Johan Ihre was actually professor of Eloquence and Politics in Uppsala, but his passion was philology. His great lifework was his Swedish etymological dictionary, Glossarium Suiogothicum 1769. One of the sources he used in his dictionary work was the Codex Argenteus, and he found like Benzelius that Junius’ and Stiernhielm’s editions were insufficient.

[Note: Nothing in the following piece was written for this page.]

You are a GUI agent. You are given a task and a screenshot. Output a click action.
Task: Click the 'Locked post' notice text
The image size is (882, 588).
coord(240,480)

Perhaps he was not aware of how far the Benzelius’ edition preparations had advanced, or perhaps he did not expect the Benzelius’ edition to be actually published. So he asked one of his pupils, Erik Sotberg, to make a collation of the manuscript. He found himself too purblind and too busy for the task. When Benzelius’ edition finally reached Uppsala, Ihre saw that Sotberg with his work had filled up many more lacunae than Benzelius had, and the idea of making yet another edition began to grow. Sotberg published his deciphering in two dissertations in 1752 and 1755 under Ihre’s presidency. The title was Ulphilas illustratus. In the preface of the first of these dissertations Ihre introduces the theory about the stamps: the Codex Argenteus was not written with a pen or a calamus – the letters were burnt into the parchment with hot stamps. In both dissertations Sotberg gives a Latin translation of the parts of the text he deals with. Friesen and Grape say that Sotberg’s reading of the manuscript is »... the greatest progress in understanding the text made from the publication of the editio princeps up to today« (1927).

Ihre did not succeed in publishing a new edition of the Codex Argenteus. Sotberg had penetrated it once again and made a complete copy of it. He had even made a calligraphic copy, perhaps designed for the planned edition. In 1773 Ihre sent Sotberg’s clean copy to the German scholar A.F. Büsching, publisher of a collected edition of Ihre’s Gothic dissertations. But Büsching had no better luck with publishing it. Sotberg’s manuscript wandered through several hands. From one of its owners the German clergyman Johann Christian Zahn gained access to it. Zahn managed to publish it in 1805 together with a Gothic grammar and a Gothic glossary by two German scholars. Zahn wrote the introduction. Ihre’s name is mentioned on the title page, but not Sotberg’s. The Gothic text in this edition is printed in Latin type in a special transliteration also used in Ulphilas illustratus and in Ihre’s works, however here somewhat improved by Zahn.